Collected data:
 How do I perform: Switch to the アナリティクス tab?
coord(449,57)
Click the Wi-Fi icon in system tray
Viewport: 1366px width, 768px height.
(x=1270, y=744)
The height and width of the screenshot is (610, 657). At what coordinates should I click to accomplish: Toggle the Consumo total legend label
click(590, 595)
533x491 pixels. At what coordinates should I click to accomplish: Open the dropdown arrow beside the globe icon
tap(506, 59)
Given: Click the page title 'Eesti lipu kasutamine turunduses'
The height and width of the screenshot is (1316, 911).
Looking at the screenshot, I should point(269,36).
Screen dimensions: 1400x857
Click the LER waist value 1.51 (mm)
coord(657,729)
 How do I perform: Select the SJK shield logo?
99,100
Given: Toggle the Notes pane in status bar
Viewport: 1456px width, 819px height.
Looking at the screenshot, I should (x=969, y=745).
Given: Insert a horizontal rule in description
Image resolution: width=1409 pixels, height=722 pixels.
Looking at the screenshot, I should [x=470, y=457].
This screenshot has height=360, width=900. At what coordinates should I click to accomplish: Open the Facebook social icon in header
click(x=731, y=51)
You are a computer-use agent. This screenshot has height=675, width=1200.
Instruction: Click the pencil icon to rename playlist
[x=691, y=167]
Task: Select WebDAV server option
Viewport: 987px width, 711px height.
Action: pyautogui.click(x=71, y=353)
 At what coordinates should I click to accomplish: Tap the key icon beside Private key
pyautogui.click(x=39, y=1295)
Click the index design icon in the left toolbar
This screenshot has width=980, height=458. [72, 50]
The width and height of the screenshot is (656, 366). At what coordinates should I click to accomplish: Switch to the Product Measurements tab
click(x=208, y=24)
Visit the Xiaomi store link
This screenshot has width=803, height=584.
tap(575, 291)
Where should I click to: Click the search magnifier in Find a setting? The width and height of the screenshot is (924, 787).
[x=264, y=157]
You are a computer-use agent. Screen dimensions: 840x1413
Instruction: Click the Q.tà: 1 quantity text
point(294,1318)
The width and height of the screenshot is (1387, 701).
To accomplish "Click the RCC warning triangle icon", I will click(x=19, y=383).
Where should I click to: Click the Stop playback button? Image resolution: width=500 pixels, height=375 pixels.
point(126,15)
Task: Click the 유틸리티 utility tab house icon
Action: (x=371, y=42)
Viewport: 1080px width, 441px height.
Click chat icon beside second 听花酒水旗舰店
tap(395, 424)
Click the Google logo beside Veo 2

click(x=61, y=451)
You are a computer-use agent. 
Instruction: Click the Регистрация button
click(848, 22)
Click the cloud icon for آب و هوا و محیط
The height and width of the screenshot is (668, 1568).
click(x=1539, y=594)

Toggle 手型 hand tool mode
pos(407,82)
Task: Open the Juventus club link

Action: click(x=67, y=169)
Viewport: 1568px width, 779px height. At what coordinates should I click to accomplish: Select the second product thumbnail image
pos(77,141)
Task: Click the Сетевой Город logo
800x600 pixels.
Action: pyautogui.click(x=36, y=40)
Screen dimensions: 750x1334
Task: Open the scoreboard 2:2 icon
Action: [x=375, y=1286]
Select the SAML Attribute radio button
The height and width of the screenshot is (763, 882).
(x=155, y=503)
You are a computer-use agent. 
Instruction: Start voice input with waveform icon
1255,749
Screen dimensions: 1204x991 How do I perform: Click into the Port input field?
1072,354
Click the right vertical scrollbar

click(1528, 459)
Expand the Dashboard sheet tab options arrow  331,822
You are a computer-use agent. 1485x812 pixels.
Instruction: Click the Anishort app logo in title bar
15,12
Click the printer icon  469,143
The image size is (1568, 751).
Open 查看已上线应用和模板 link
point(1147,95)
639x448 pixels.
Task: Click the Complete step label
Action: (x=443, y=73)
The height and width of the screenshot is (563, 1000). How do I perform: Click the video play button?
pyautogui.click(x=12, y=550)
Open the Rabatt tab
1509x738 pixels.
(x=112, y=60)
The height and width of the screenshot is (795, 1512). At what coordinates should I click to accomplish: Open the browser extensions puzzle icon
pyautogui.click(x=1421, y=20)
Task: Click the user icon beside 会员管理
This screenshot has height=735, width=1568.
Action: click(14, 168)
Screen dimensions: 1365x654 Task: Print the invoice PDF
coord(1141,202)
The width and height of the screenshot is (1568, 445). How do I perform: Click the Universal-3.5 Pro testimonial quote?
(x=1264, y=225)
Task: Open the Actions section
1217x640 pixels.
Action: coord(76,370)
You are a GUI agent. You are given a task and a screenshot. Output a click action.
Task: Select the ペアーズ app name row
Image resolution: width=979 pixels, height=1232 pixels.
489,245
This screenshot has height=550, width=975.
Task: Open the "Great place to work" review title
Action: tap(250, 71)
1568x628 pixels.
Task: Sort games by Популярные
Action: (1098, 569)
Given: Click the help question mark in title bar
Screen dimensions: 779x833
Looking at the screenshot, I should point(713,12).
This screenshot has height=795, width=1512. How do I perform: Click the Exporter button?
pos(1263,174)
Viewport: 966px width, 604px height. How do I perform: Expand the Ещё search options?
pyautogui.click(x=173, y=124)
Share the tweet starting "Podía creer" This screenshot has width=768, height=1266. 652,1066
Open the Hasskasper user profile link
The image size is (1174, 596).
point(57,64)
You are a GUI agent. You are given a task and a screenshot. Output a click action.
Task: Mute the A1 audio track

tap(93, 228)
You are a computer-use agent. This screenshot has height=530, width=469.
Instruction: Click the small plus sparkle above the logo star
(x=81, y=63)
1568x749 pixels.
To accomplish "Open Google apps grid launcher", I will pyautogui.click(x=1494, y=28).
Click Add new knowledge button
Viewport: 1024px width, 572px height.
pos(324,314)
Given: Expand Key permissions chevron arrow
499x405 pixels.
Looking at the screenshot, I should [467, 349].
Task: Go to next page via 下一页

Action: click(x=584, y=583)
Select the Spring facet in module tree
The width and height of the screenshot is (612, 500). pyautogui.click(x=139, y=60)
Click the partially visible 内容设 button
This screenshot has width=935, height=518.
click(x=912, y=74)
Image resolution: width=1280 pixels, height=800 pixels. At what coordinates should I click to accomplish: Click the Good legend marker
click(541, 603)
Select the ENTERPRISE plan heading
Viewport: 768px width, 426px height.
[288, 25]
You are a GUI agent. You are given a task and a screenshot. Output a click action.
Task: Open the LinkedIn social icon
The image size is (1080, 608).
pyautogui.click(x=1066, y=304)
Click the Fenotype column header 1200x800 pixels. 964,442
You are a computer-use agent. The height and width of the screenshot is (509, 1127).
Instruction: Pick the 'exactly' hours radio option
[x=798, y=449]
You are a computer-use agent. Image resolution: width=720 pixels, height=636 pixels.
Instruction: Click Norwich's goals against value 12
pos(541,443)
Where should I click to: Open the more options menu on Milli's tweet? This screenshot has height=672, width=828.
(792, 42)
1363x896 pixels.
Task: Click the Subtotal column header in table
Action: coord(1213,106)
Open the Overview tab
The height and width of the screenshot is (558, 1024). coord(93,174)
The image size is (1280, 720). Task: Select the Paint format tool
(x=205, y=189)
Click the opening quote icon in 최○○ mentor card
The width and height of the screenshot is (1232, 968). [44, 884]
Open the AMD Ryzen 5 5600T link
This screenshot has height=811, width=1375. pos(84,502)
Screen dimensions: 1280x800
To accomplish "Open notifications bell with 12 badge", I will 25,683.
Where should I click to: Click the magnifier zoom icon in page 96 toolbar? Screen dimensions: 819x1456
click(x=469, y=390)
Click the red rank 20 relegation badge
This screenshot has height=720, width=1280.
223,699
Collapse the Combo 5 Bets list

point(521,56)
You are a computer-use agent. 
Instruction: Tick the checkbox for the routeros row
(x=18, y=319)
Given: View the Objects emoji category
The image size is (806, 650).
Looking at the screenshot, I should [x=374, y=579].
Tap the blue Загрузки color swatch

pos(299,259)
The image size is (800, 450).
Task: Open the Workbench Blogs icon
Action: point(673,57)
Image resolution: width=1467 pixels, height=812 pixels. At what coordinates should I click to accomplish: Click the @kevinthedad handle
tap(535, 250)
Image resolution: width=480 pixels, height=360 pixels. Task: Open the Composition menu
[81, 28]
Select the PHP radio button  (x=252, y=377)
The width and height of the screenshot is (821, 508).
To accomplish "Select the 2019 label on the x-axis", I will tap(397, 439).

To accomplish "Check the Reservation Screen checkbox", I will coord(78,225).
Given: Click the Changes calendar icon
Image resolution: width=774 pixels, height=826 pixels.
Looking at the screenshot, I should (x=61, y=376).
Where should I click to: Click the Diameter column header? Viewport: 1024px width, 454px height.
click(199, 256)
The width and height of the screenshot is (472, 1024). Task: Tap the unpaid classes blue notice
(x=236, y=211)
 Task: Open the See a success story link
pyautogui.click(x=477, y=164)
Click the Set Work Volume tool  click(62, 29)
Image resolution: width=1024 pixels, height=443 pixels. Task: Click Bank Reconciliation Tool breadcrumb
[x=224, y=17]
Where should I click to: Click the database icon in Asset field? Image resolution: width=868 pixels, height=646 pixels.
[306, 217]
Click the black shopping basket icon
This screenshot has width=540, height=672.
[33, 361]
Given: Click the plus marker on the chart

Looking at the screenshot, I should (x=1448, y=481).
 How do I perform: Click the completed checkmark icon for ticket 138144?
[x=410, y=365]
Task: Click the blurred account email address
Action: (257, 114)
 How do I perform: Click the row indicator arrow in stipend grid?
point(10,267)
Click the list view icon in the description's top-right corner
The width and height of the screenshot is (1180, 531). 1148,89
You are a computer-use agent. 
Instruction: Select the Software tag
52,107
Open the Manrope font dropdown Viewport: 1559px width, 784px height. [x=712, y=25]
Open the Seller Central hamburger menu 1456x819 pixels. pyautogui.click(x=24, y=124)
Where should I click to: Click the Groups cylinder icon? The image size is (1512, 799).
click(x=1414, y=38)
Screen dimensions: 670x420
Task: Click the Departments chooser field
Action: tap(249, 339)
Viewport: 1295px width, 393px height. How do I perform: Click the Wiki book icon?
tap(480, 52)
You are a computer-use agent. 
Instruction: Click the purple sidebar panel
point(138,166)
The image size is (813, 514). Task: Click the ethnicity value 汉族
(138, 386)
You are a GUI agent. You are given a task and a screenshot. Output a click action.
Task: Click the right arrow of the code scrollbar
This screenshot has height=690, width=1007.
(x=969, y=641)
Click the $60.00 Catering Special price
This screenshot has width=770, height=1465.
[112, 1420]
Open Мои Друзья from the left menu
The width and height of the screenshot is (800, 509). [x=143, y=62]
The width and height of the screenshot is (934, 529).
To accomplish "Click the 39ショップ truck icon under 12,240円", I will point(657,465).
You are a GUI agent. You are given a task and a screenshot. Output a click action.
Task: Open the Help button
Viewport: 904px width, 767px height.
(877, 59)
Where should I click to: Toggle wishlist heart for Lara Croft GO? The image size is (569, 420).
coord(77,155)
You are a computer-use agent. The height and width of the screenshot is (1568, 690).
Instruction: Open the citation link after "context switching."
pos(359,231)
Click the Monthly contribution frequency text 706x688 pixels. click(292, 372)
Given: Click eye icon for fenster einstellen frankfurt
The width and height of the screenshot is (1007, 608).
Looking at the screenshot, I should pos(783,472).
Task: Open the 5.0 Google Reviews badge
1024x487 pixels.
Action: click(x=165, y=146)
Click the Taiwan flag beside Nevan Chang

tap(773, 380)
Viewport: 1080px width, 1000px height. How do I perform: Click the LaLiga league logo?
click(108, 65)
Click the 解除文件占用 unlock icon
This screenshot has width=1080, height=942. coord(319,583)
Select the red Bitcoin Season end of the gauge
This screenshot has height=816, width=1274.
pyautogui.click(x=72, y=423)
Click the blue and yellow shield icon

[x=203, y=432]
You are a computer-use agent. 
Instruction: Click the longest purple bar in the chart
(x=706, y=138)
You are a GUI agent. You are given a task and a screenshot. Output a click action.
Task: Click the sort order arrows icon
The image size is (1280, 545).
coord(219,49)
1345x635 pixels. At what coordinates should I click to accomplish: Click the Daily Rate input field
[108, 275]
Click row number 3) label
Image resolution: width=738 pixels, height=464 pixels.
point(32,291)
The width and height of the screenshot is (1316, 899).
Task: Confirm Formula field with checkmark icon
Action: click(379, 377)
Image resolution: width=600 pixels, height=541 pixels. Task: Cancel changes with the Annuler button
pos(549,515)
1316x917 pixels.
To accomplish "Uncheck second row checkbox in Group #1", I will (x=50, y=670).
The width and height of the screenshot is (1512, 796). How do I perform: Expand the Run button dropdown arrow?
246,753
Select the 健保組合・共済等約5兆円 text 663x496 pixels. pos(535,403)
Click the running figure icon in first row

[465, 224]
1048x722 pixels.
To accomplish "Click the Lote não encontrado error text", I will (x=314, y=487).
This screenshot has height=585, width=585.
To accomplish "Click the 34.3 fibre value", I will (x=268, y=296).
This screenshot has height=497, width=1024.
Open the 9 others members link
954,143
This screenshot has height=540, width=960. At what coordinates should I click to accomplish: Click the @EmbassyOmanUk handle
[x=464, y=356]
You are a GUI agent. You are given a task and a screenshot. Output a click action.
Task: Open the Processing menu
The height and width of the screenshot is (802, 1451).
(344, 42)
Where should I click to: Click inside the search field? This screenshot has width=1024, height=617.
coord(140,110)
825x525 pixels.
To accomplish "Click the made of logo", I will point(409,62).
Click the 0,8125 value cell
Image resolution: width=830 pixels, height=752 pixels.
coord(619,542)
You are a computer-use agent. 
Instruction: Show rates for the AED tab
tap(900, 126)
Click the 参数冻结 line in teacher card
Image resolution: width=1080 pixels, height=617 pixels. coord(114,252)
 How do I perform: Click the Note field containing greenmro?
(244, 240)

WHAT THE TASK REQUIRES: Copy all lines from the data above that contain the word "badge".

SOLUTION TO THIS PROBLEM:
To accomplish "Open notifications bell with 12 badge", I will 25,683.
Click the red rank 20 relegation badge
Task: Open the 5.0 Google Reviews badge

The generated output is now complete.